Nella «tecnica divina», ricordando che tekne nell’originale greco ha a che fare con il prezioso lavoro dell’artigiano, che fa pezzi unici non in serie, fin nei dettagli di ogni pezzo, e perché durino nel tempo, noi siamo preziosità che esiste «da sempre», in qualche modo, nel pensiero di Dio, e che, con la creazione, semplicemente sussistiamo in modo «reale» nel medesimo atto eterno di Dio.
Per Dio non solo, filosoficamente, è meglio qualcosa piuttosto che il nulla, ma anche meglio qualcosa in movimento/vivo/funzionante che qualcosa di statico/inerte/rotto, e ancora qualcosa di eterno piuttosto che finito, che possa desiderare/decidere lui stesso cosa essere. E ancora che questo essere possa decidere per una delle perfezioni di Dio, cioè anche esso/lui/lei essere per sempre.
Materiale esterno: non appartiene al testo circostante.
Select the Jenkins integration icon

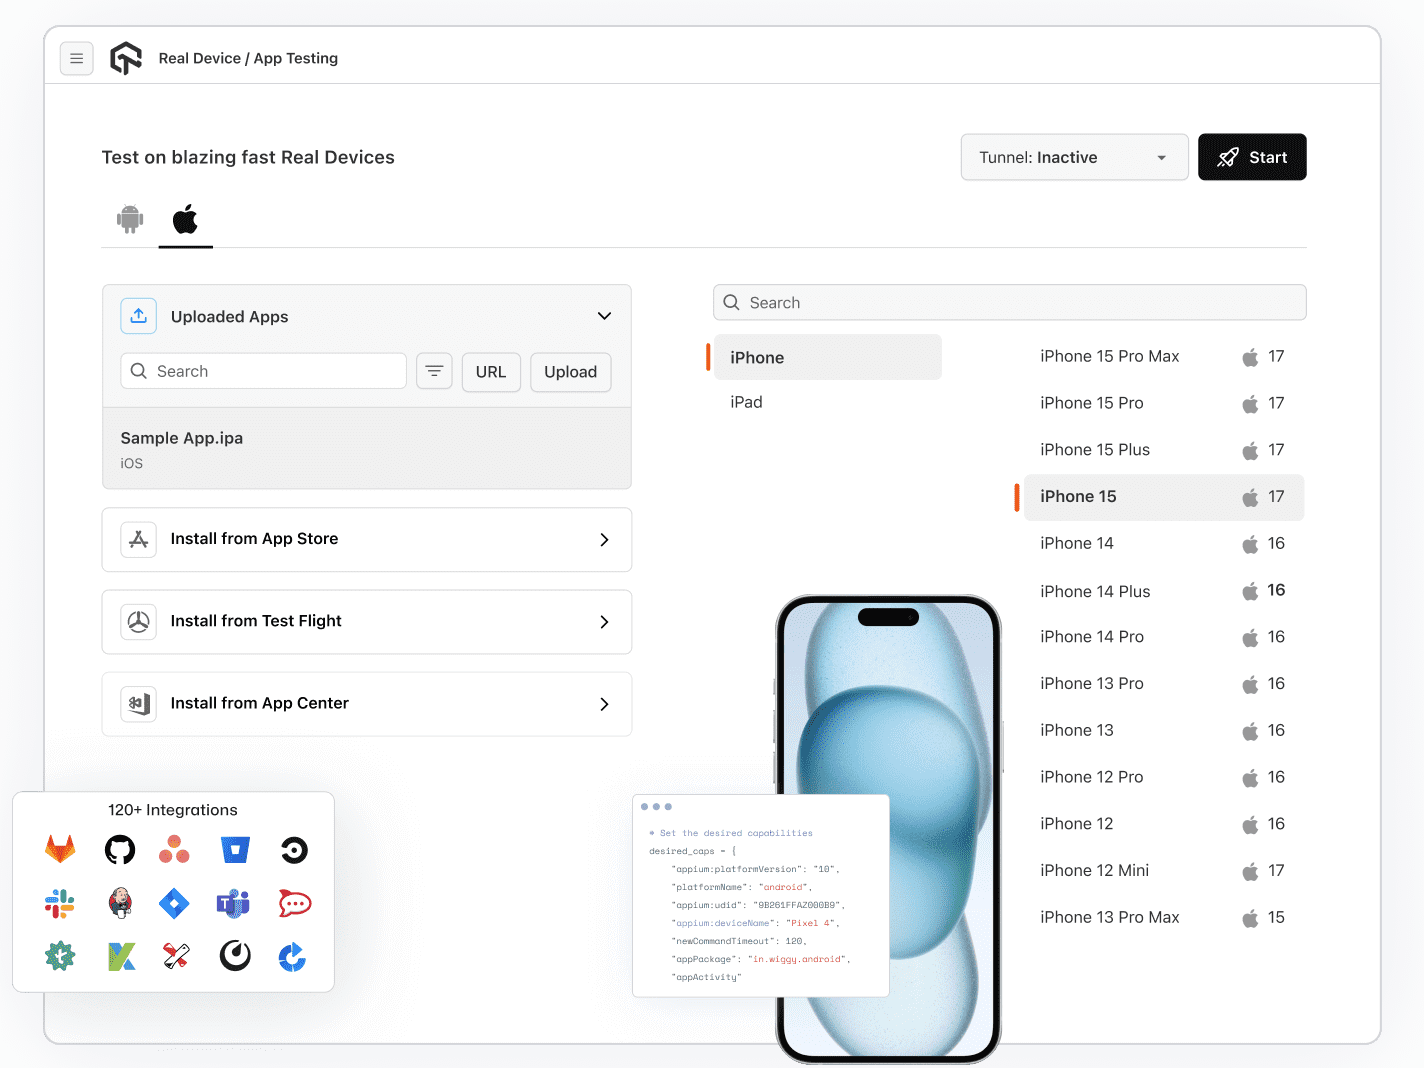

E ancora, non solo meglio libero piuttosto che programmato/necessitato, ma che sia anche qualcuno di originale e imprevedibile, che risponda personalmente ad un’altra Persona piuttosto che agire per secondi fini. E ancora, e ancora, fino all’incontro dei diversi, si! Meglio l’incontro degli opposti, degli estremi, del finito creato, redento e divinizzato, con l’Assoluto comunionale che è da sempre, perché il finito possa godere per sempre del «sempre» che è fondato nell’Agape essenziale che Dio è.